══ MATERIAL FOR THIS TASK ══

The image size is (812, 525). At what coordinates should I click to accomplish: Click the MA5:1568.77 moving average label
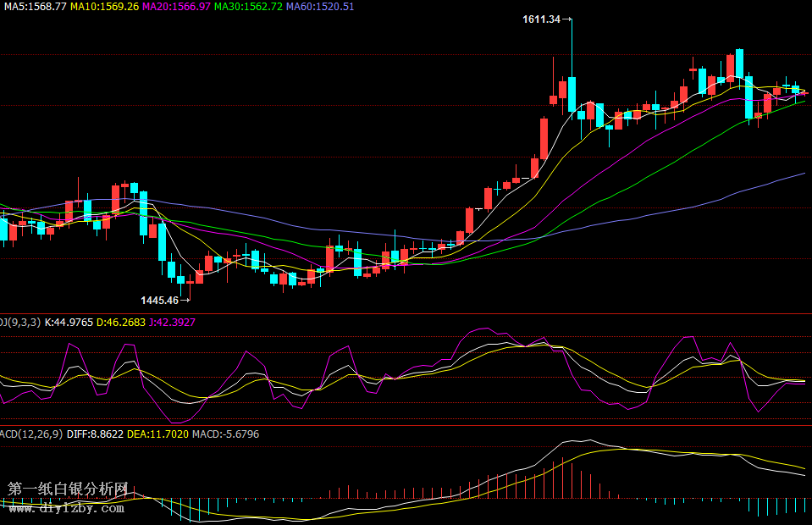click(36, 6)
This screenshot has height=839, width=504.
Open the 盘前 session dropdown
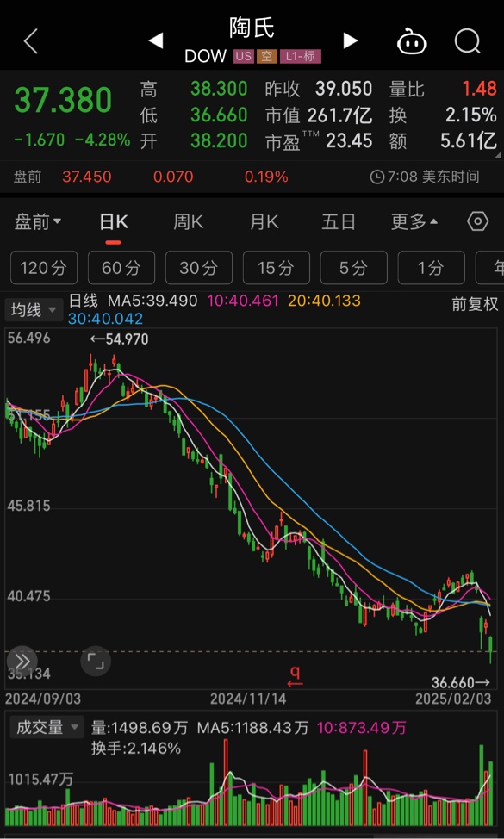pyautogui.click(x=37, y=221)
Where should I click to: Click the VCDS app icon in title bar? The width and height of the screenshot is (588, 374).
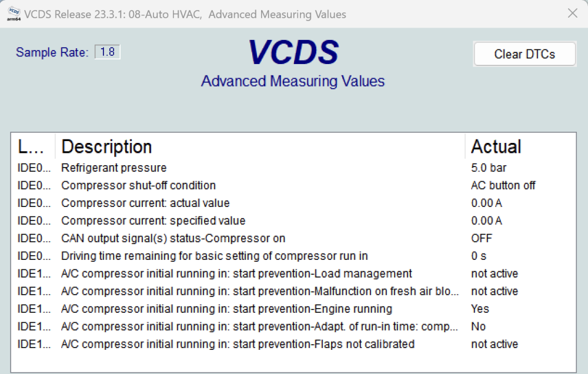(14, 14)
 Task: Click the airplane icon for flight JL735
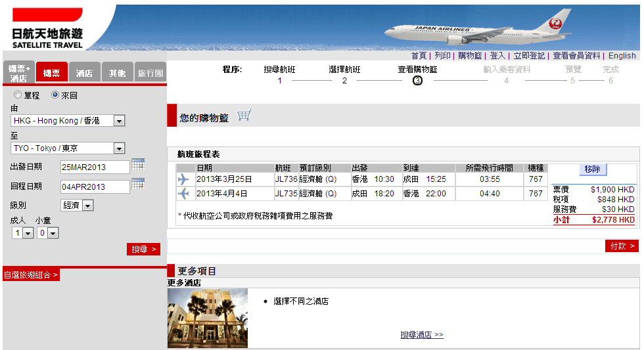[x=183, y=194]
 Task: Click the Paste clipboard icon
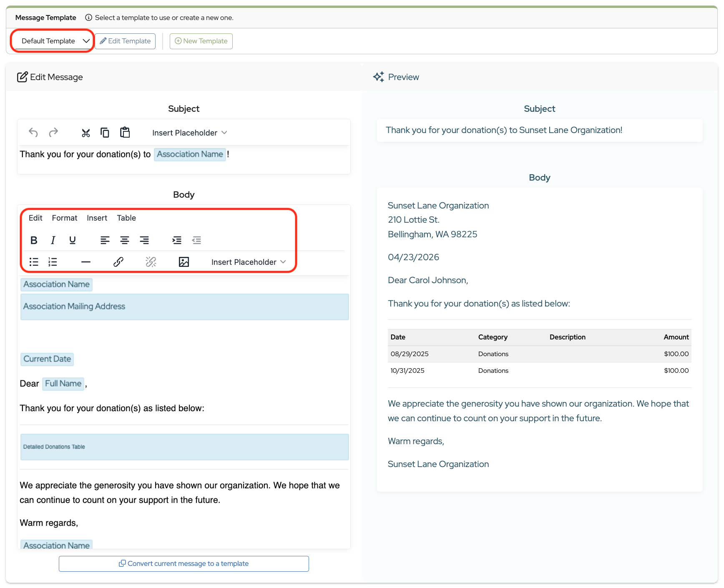point(125,133)
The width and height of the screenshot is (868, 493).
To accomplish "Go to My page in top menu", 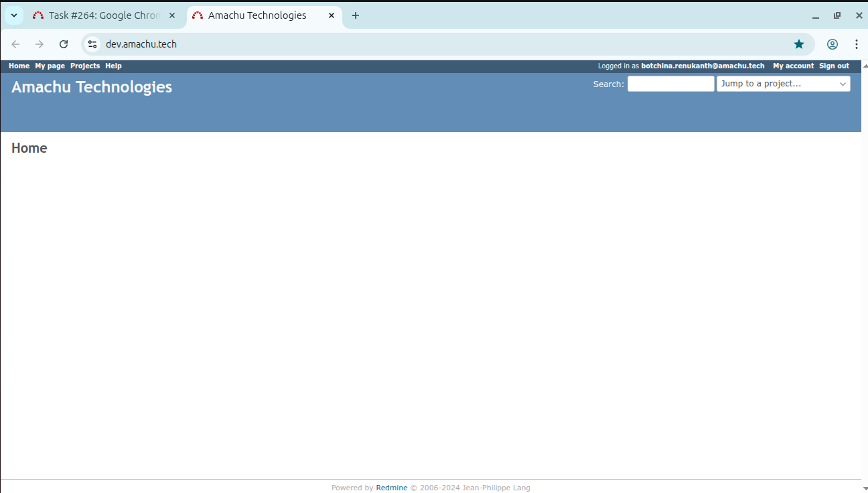I will (x=50, y=66).
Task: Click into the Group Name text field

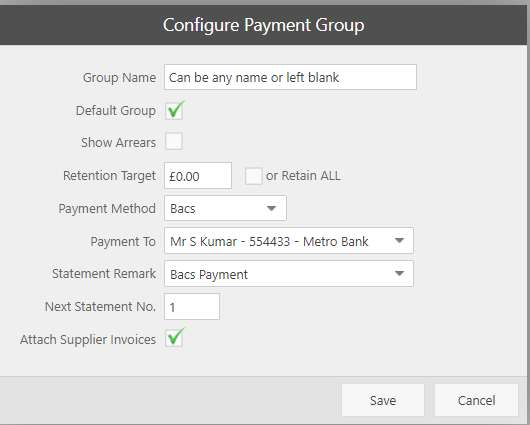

═══

EXERCISE AIM: Look back over the records above. Reproduce exactly everything from the line with "Open the 盘前 session dropdown" down to the line with "The width and height of the screenshot is (868, 493).", inclusive, and leave the pictures out.

SOLUTION:
Open the 盘前 session dropdown
pyautogui.click(x=37, y=221)
Where should I click to: Click the VCDS app icon in title bar? The width and height of the screenshot is (588, 374).
(14, 14)
 Task: Click the airplane icon for flight JL735
[x=183, y=194]
 Task: Click the Paste clipboard icon
point(125,133)
The width and height of the screenshot is (868, 493).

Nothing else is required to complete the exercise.